• What you need to do:
(A) Do these statements agree with the Manchester post, not the listing? (i) The writer has lived in Manchester for fifteen years. (ii) From the outset, the writer was sure Burnham was doing the right thing. (iii) Greater Manchester is to enter Tier 3 as of Friday. Answer yes or no to each, quoting the words that decide it.
(B) Can you carry the Manchester post forward, picking up after its final sentence?

• Passage shown:
+-------+

The Manchester Bee



Bees across the feed, buzzing over the news; Manchester is making its stand again. Yesterday, Hannah and I went on a rare trip to our city centre for a (COVID-safe) visit to the cinema, passing not far from the place where our proud and industrious mayor had just delivered his press conference. Andy Burnham and pals are not happy because, as of Friday, Greater Manchester will be forced into Tier 3 lockdown by Whitehall with a measly £22m to support our most needy. I have a suspicion (and hope) that the negotiations will resume and a better deal will be reached over the next couple of days, but its fair to say, like everything else during this crisis, the government have totally fucked it. 

Ten days ago, I was unsure as to whether Burnham was doing the right thing - I very much thought a return to full lockdown was the most important and needed thing as the figures of the second peak climbed ever upwards. But you can see the exasperation on Burnham's face, echoed across the faces of the other Greater Manchester mayors alongside him; much of this is clearly borne from the disdain that Whitehall have shown towards local leaders. All we've seen from Boris and co. are wooden expressions of faux concern, alongside hollow assurances that they've 'done everything' and handled this whole situation without any hint of misstep. Burnham, in contrast, seems to wear the pandemic on his shoulders on behalf the city he leads and as a result is grasping its complexity better than most. The people of Manchester stand with him, as do I. This appears to be a Moment for the north.

I've called this city my home for fifteen years now and have loved the place from day one. As a Preston lad, Manchester always loomed tall as the big city just up the road, and when I reached gig-going age, it was right there waiting for me. It always felt warmer and cozier than London, despite the rain, and it wears its rich history in nooks and crannies rather than screaming them through adverts aimed at tourists. It still feels, for the most part, like a place for the people, made by the people. The principled stand of Burnham and the other majors feels natural for this city and gives us an exciting glimpse of how the wider country itself could be differently governed in the future. Signs are appearing on dual carriageway bridges just a five minute drive from my house: End London Rule Northern Republic Now! While such a sentiment might be fantasy, the principle of it says an awful lot about this awful government.

+-------+

• Provided data:
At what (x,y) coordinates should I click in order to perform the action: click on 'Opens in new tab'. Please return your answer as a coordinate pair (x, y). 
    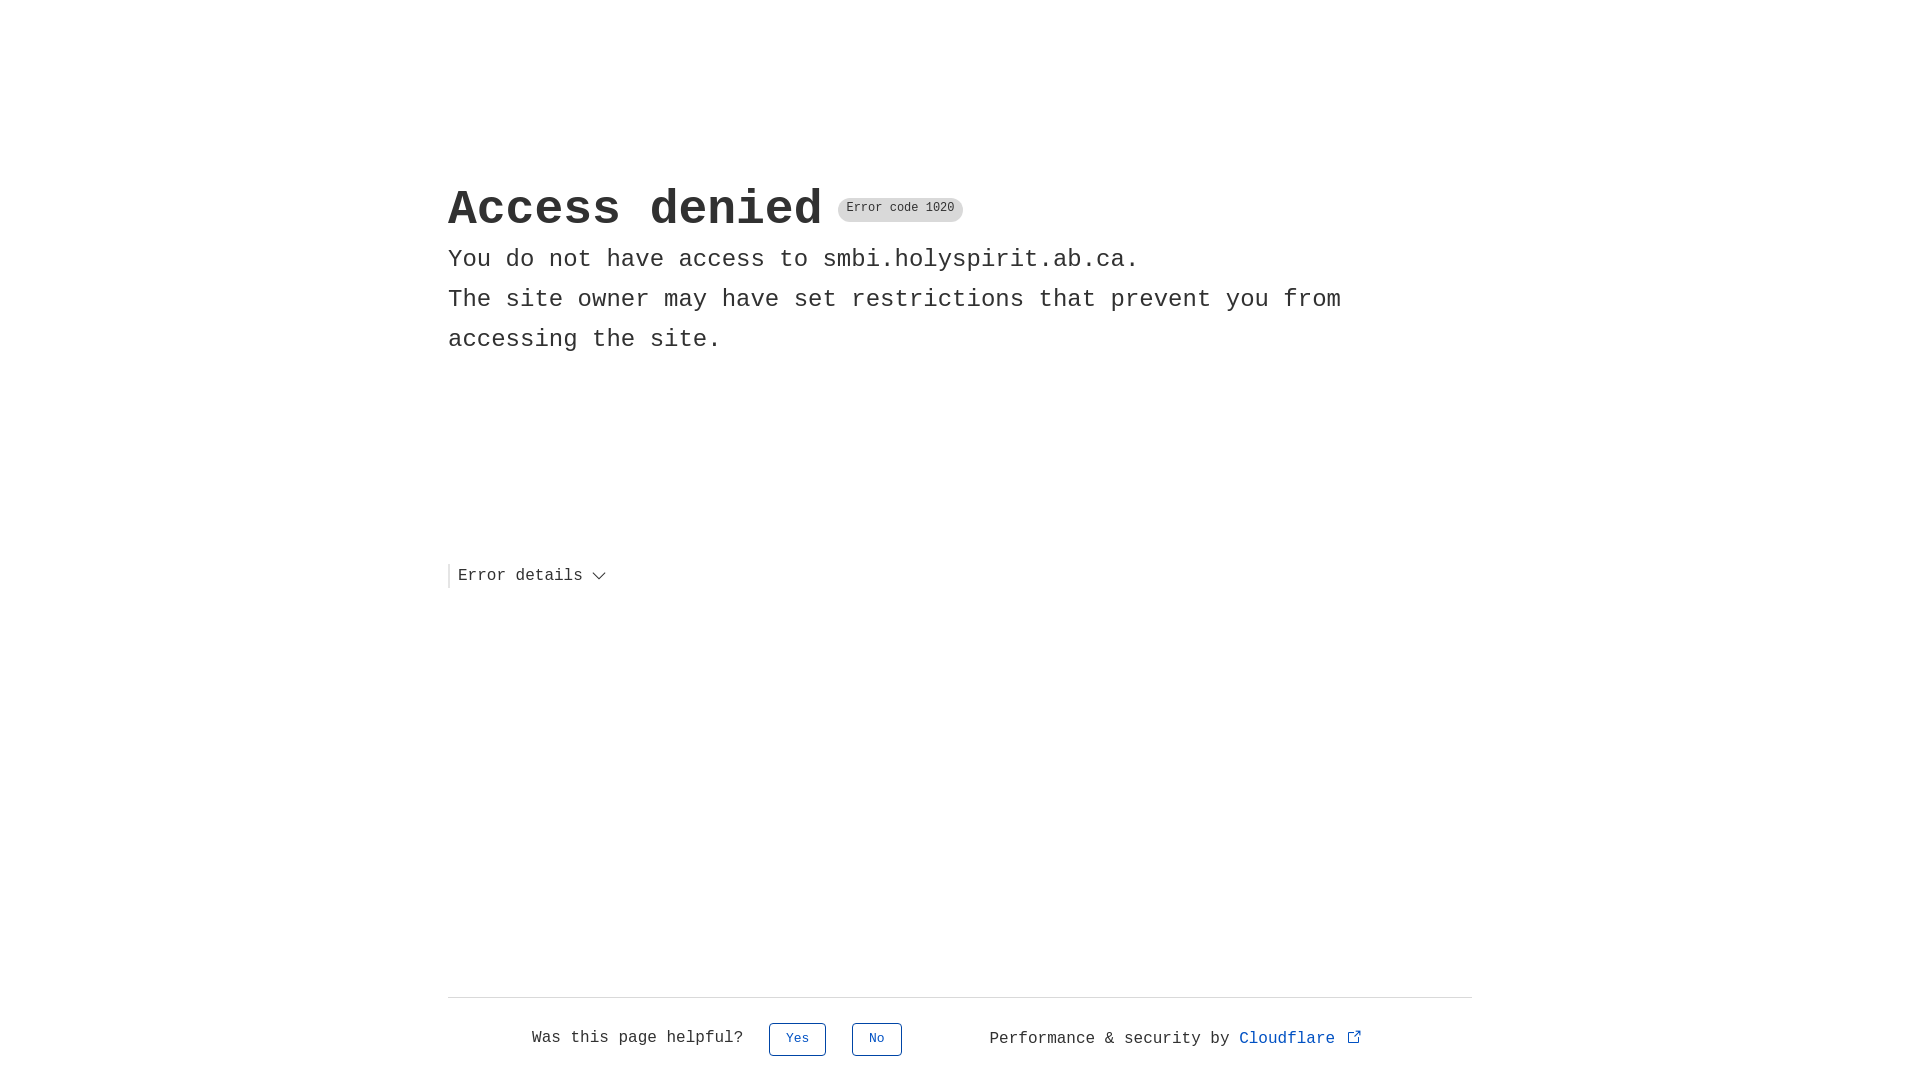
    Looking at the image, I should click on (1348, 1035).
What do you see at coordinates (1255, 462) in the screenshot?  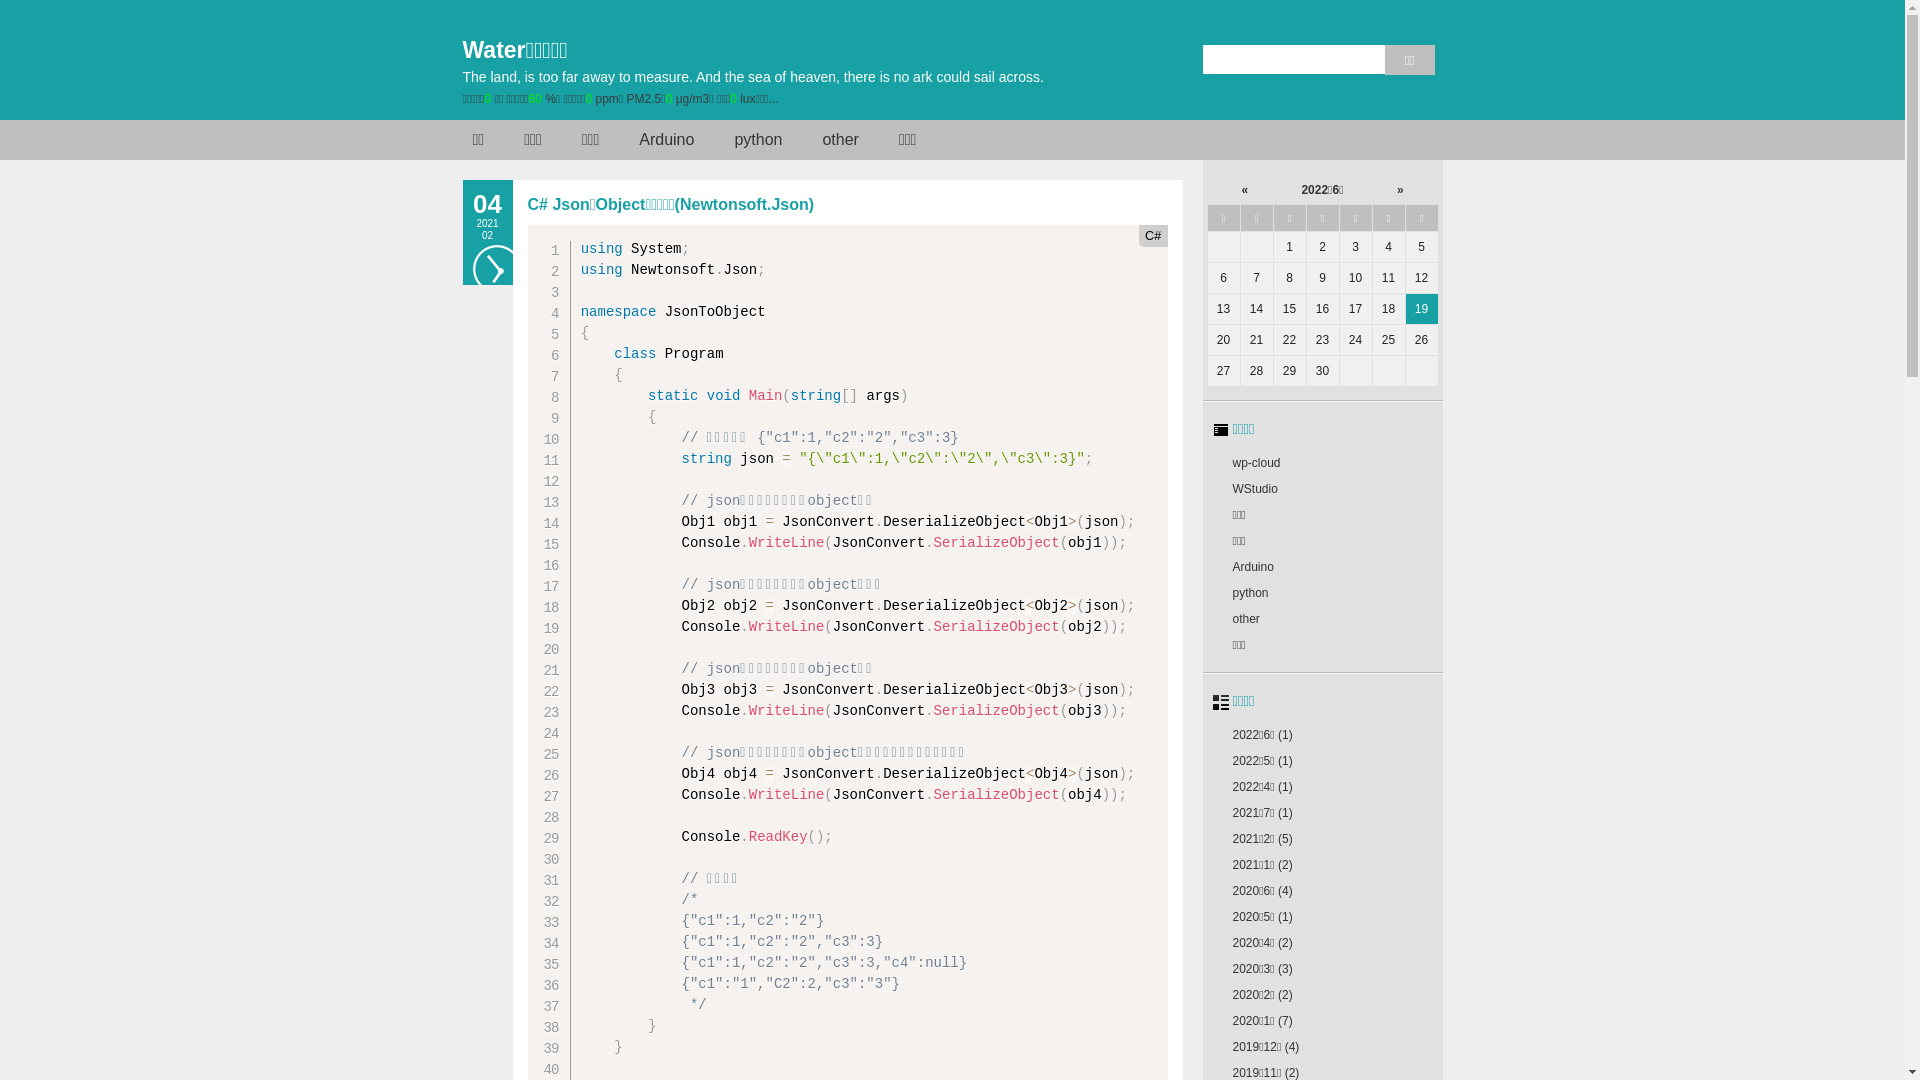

+-------+

• Outputs in order:
(A)
(i) Yes: "I've called this city my home for fifteen years now"
(ii) No: "Ten days ago, I was unsure as to whether Burnham was doing the right thing"
(iii) Yes: "as of Friday, Greater Manchester will be forced into Tier 3 lockdown by Whitehall"

(B)
The worker bee is the symbol of Manchester. In recent years, in contrast to the decline numbers of the actual insects, the symbolic bee has become a veritable swarm in the city centre. Where it once was firmly tied to the 'worker bees' of the industrial revolution, and hence is proudly embedded in the floor tiles of the Town Hall, it has latterly shifted to become a broader emblem of modern-day Mancunian pride and identity. Like the fur on the back of the bumble bee, the associations are fuzzy. I'm not sure quite how much 'pride' I can muster for the industrial revolution, given how it was fueled by the slave trade on the one ugly hand and free child labour on the other, but the growth of the symbol's popularity lately feels more intimately connected with hive-like collaboration and the ever-present climate crisis. The bee is more socialist red and environmentalist green than industrial black-and-yellow, perhaps. When we most needed our city-wide solidarity recently, after the terrorist attack at the Manchester Arena, it was the bee that emerged as the symbol of connection. I know a fair few people who had it tattooed in response, and there were many murals of the creatures erected in remembrance.

Having said that, the bee is also bandied around by seemingly every shiny new bar or cafe in the trendier bits of the city. In truth, the proliferation of the use of the word 'Hive', as well as the iconography of the honeycomb hexagon, has become a little trying of late - less an endearing play on a theme, and more a slightly cynical and unimaginative marketing ploy. Manchester is deep within a flux at the moment which doesn't feel wholly positive. As documented in the recent BBC series Manctopia, there has been a sharp boom in luxury properties flying up in the city centre. Whereas once we had a single skyscraper rising up like an angry middle finger at London, we now have quite a cluster, with more planned, beckoning those Londoners northwards to take advantage of lower rents and new possibilities. What this means for current Mancunians remains to be seen, but we still have some serious issues around homelessness and gentrification to address. Meanwhile, the HS2 rail link makes its steady progress towards us, felling important and significant trees with abandon, and I worry it brings an ugly juggernaut that this city doesn't quite need.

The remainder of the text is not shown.